__Entries shown__:
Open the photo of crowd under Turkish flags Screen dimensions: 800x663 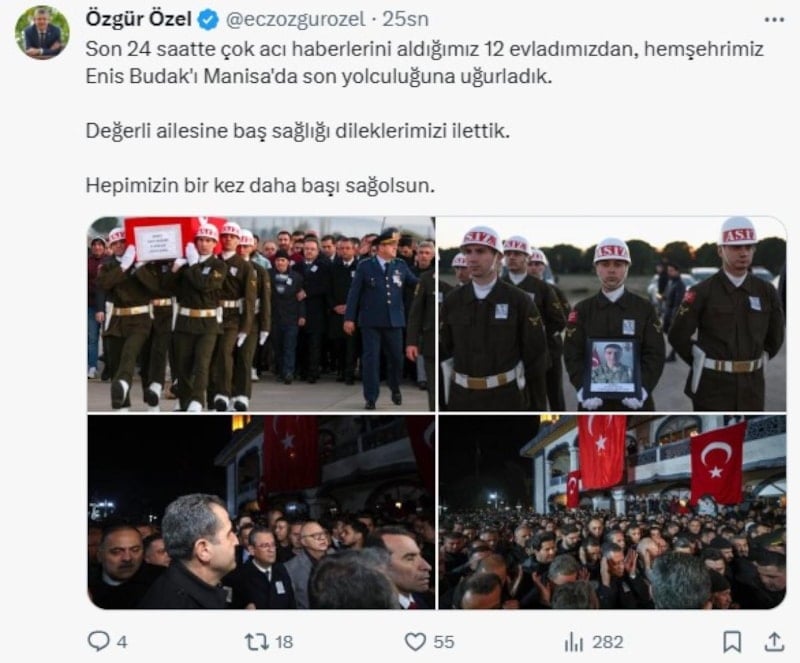[612, 512]
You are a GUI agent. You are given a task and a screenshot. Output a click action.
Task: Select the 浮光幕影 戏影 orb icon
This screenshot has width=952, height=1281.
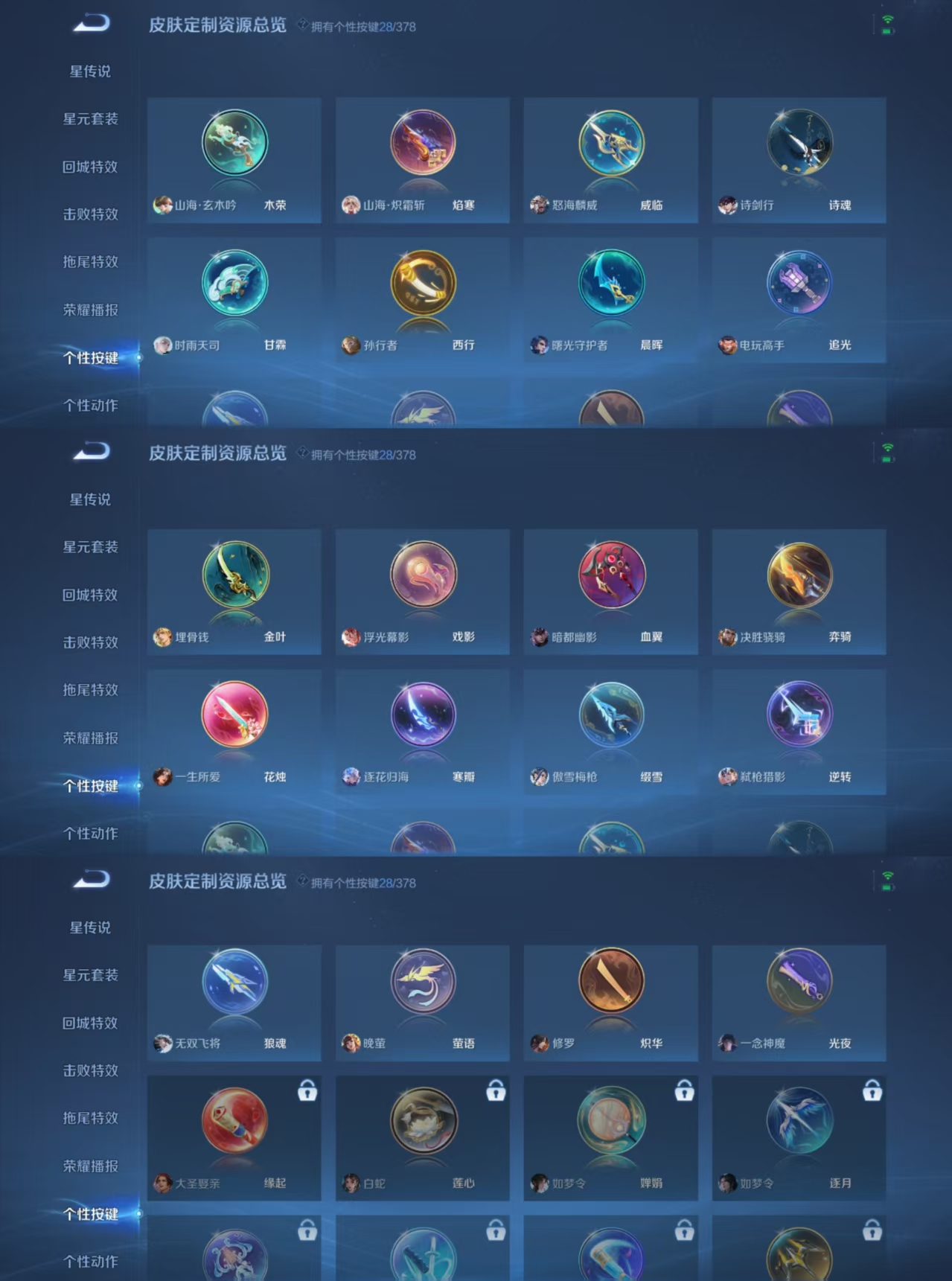click(423, 575)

__Work task__:
Only the lines from the one holding "You are a GUI" through the end of the data are to be printed, exactly as they stand and with no pictures.

__Solution to the problem__:
You are a GUI agent. You are given a task and a screenshot. Output a click action.
Task: Select the 浮光幕影 戏影 orb icon
This screenshot has width=952, height=1281.
click(423, 575)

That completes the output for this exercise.